A próxima etapa seria atingida por via férrea, partindo da Estação Chhatrapati Shivaji, outro monumento arquitetônico valioso. Como em todo mundo, as estações ferroviárias são circundadas por mil bancas de vendedores ambulantes. Ali, a característica principal é que algumas delas são imensas e… artísticas! A banca de frutas, por exemplo, vendia pratos com variadas frutas cortadas e dispostas de modo artístico. E as montagens dos pratos não se repetiam. Eram uma demonstração eloquente da fértil imaginação indiana. O vendedor de algodão doce colorido fazia verdadeiros mimos com o açúcar: rosas, lírios…
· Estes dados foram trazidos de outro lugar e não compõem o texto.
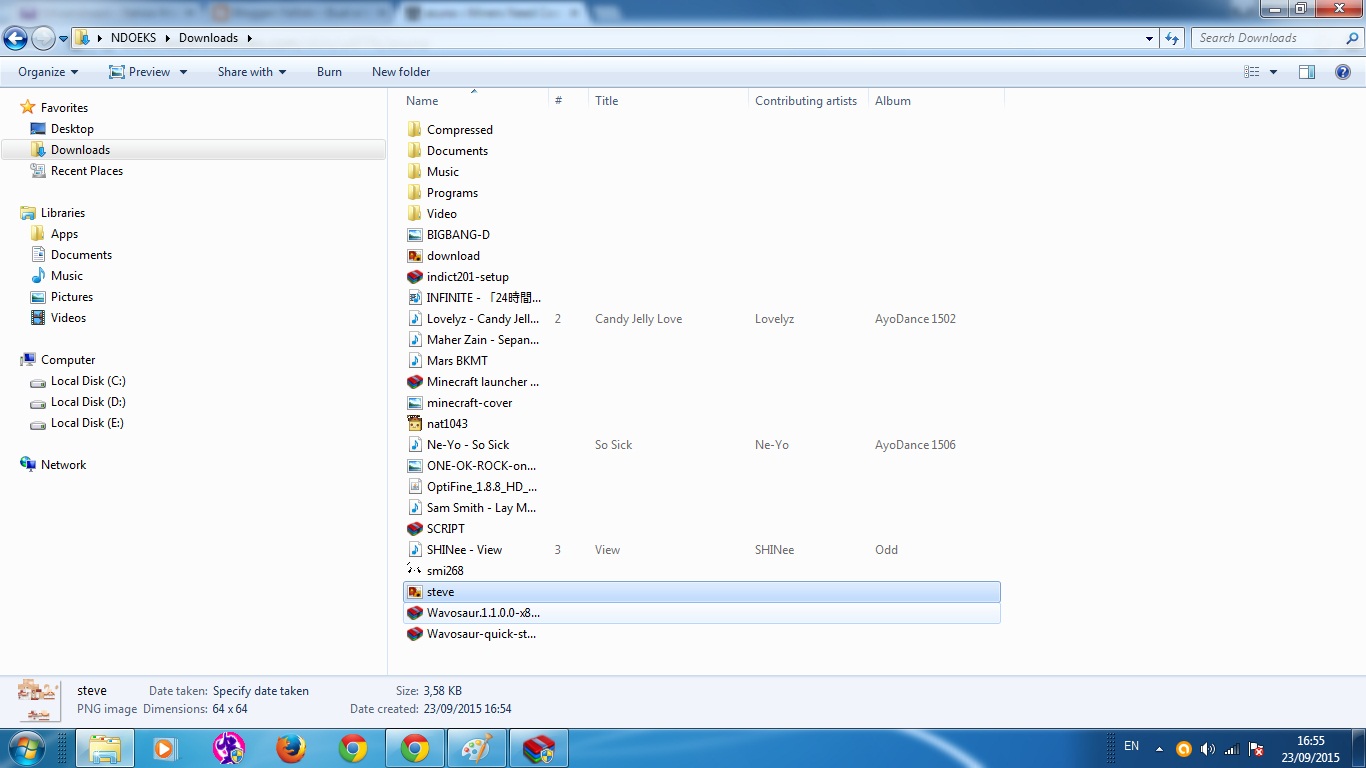
Task: Click the refresh button in the address bar
Action: 1170,37
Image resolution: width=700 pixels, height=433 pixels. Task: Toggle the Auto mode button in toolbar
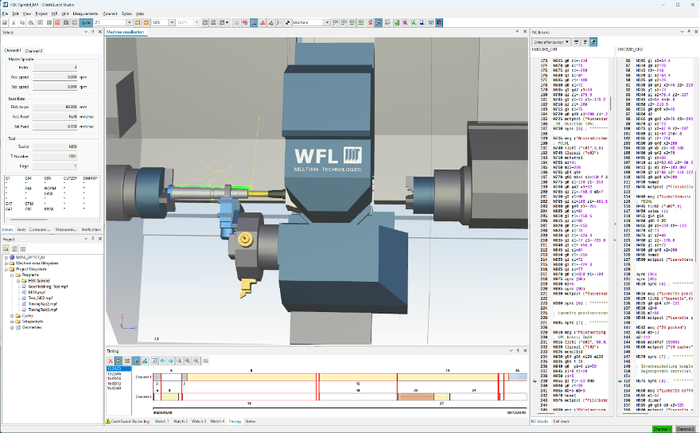point(86,21)
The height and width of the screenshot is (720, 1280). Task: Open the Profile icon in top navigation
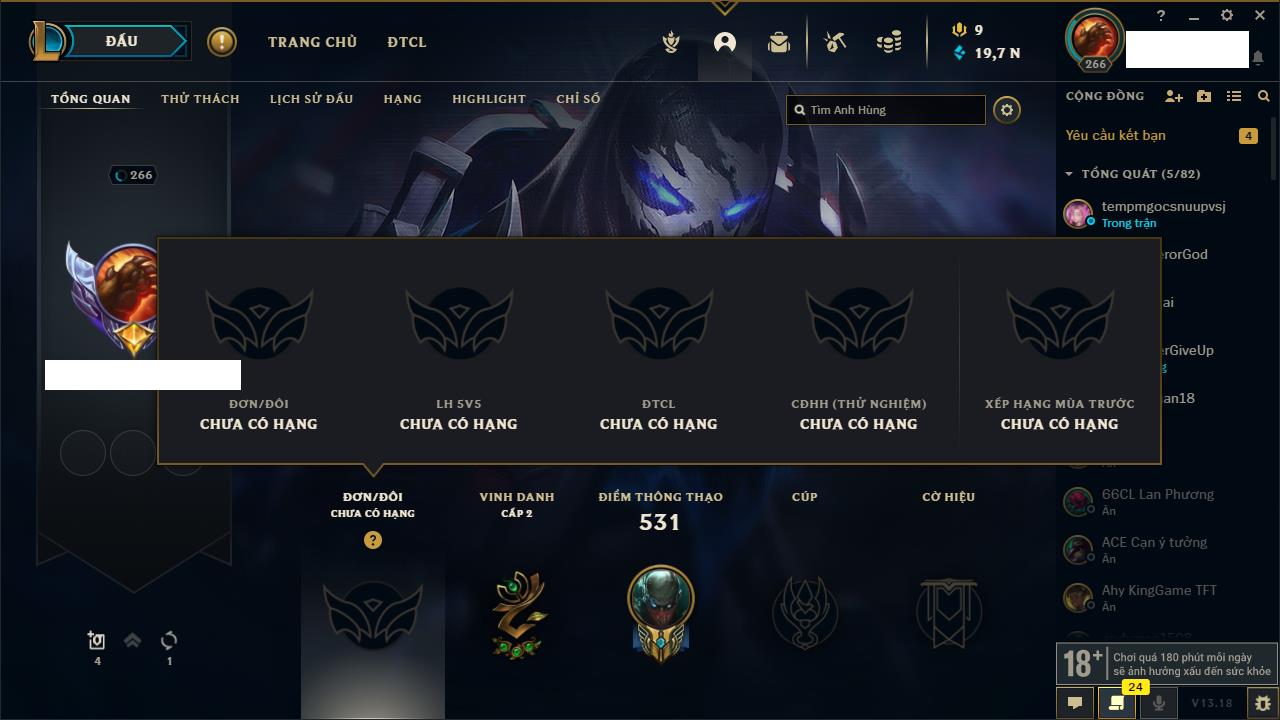point(725,42)
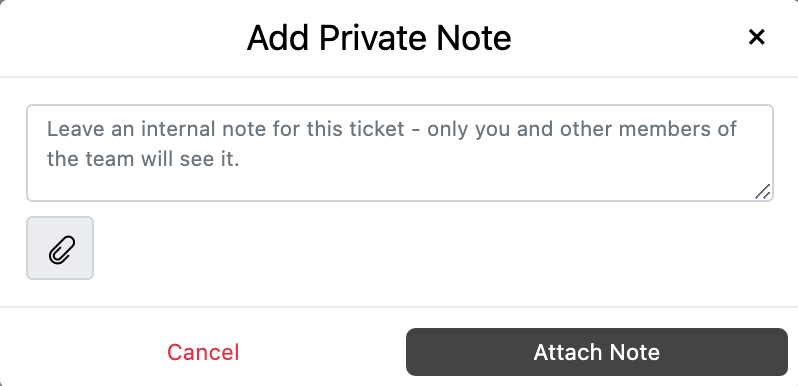This screenshot has height=386, width=798.
Task: Focus the internal note text area
Action: (400, 153)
Mas, Deus do céu! Que horror! Ao lado de mil aspectos pitorescos e interessantes, nas passarelas que cruzavam a estação de destino, um bando de crianças seminuas ou inteiramente nuas cercou as duas e seus acompanhantes, suplicando-lhes com as mãos estendidas esmola, em dinheiro ou comida. Quase completamente selvagens, malcheirosas, algumas ficavam estiradas no chão, e os transeuntes se desviavam delas como de um saco de lixo, pulavam por cima delas e seguiam seu caminho. Durante dois ou três minutos, as missionárias pararam e se dirigiram a elas em inglês, explicando-lhes o presente que lhes iam dar: Medalhas Milagrosas. Muitas se acercaram e com atenção seguiram a explicação, que, provavelmente, pouco compreendiam. No entanto, algo brilhava em seus olhos. Era a ação da graça, que batia às portas daquelas almas. Mas, como tanta miséria era agravada por absoluta falta de qualquer noção de religião cristã, de Deus, de família até, algumas crianças se revoltavam e, abandonando a explicação, avançavam sobre os que passavam, puxando-lhes a roupa, empurrando-os. Porém, o grupo aumentou e pelo menos umas trinta começaram a andar ao lado das religiosas, algumas tentando conversar e visivelmente tocadas com as medalhas, outras gritando e cortando-lhes o passo. Foi necessária a intervenção enérgica de um dos acompanhantes para que se afastassem. Pouco adiante viam-se essas últimas tentando vender as medalhinhas.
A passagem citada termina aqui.